| Speakers | |
|---|---|
|
Wim Remes |
| Schedule | |
| Day | Saturday |
| Room | Chavanne |
| Start time | 16:00 |
| End time | 16:45 |
| Duration | 00:45 |
| Info | |
| Event type | Podium |
| Track | Security |
| Language | English |
| Media | |
| Video (DIVX) | |
Expect an overview of the basic architecture as well as practical examples of how to customize OSSEC to manage logging from your infrastructure and applications.

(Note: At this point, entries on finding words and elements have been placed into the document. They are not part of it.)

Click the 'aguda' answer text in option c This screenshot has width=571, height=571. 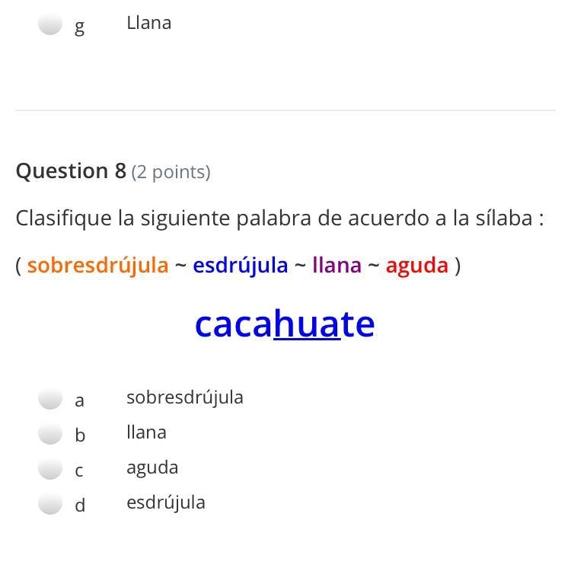152,468
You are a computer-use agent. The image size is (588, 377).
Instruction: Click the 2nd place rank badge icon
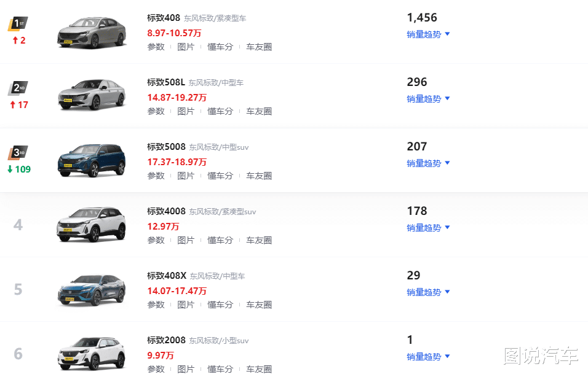pyautogui.click(x=18, y=88)
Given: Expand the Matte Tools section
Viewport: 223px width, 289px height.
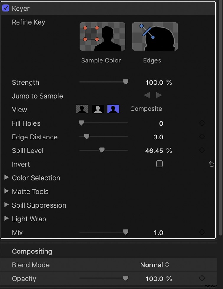Looking at the screenshot, I should pyautogui.click(x=6, y=191).
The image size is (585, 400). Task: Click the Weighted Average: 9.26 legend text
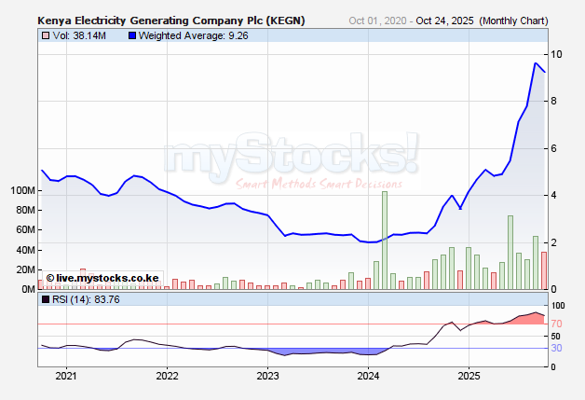(x=155, y=35)
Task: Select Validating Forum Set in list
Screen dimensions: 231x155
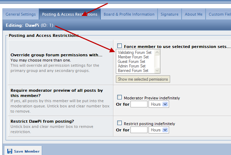Action: point(135,52)
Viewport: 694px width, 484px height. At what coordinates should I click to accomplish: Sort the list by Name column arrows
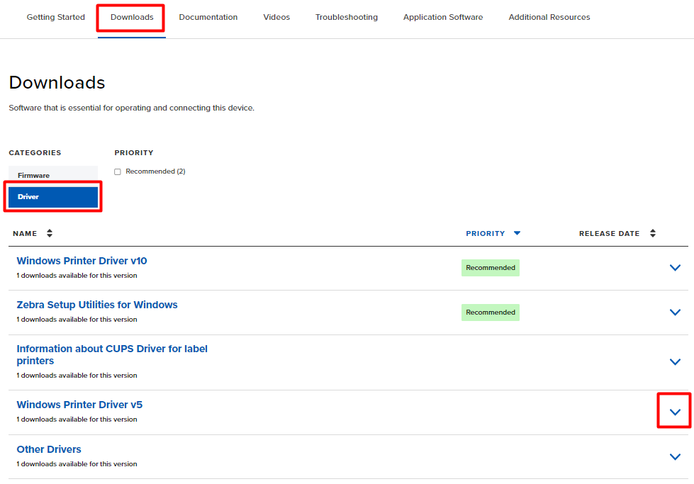50,233
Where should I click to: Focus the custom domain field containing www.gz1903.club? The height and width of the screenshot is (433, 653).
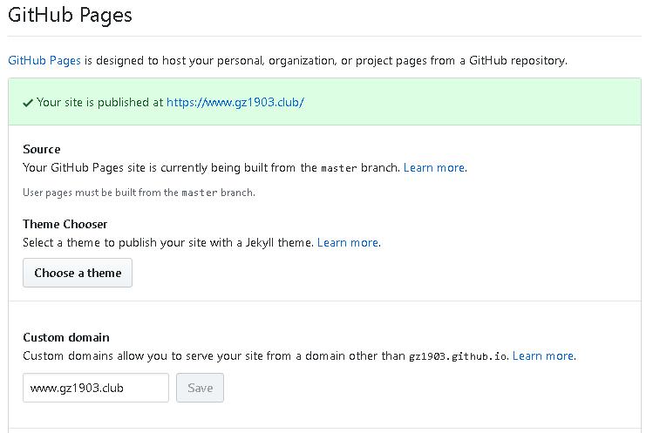[x=96, y=388]
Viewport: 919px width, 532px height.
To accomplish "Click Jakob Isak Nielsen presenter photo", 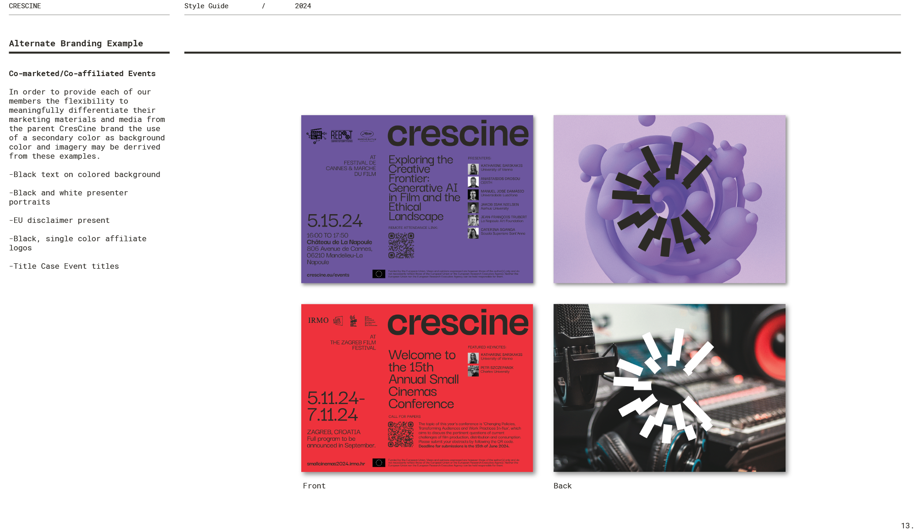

Log management, Intrusion detection/prevention and event correlation is a challenge we have been facing for decades. Most of us have been able to ignore it but with developments in regulatory compliance (PCI-DSS, HIPAA, SOX, ISO27K, ...) companies are required to investigate solutions. In this talk we will firstly touch upon the problems that will be faced during such a project and how log management will look in the future (new standards are on their way). After this boring introduction to the magical world that is log management and intrusion detection we will delve into the solution that is presented with OSSEC. While labeled as a Host-based Intrusion Detection System (HIDS), OSSEC provides you with a complete arsenal of functionalities that allow you to build a log management solution which will translate the most cryptic log message into a clear and actionable alert. Expect an overview of the basic architecture as well as practical examples of how to customize OSSEC to manage logging from your infrastructure and applications.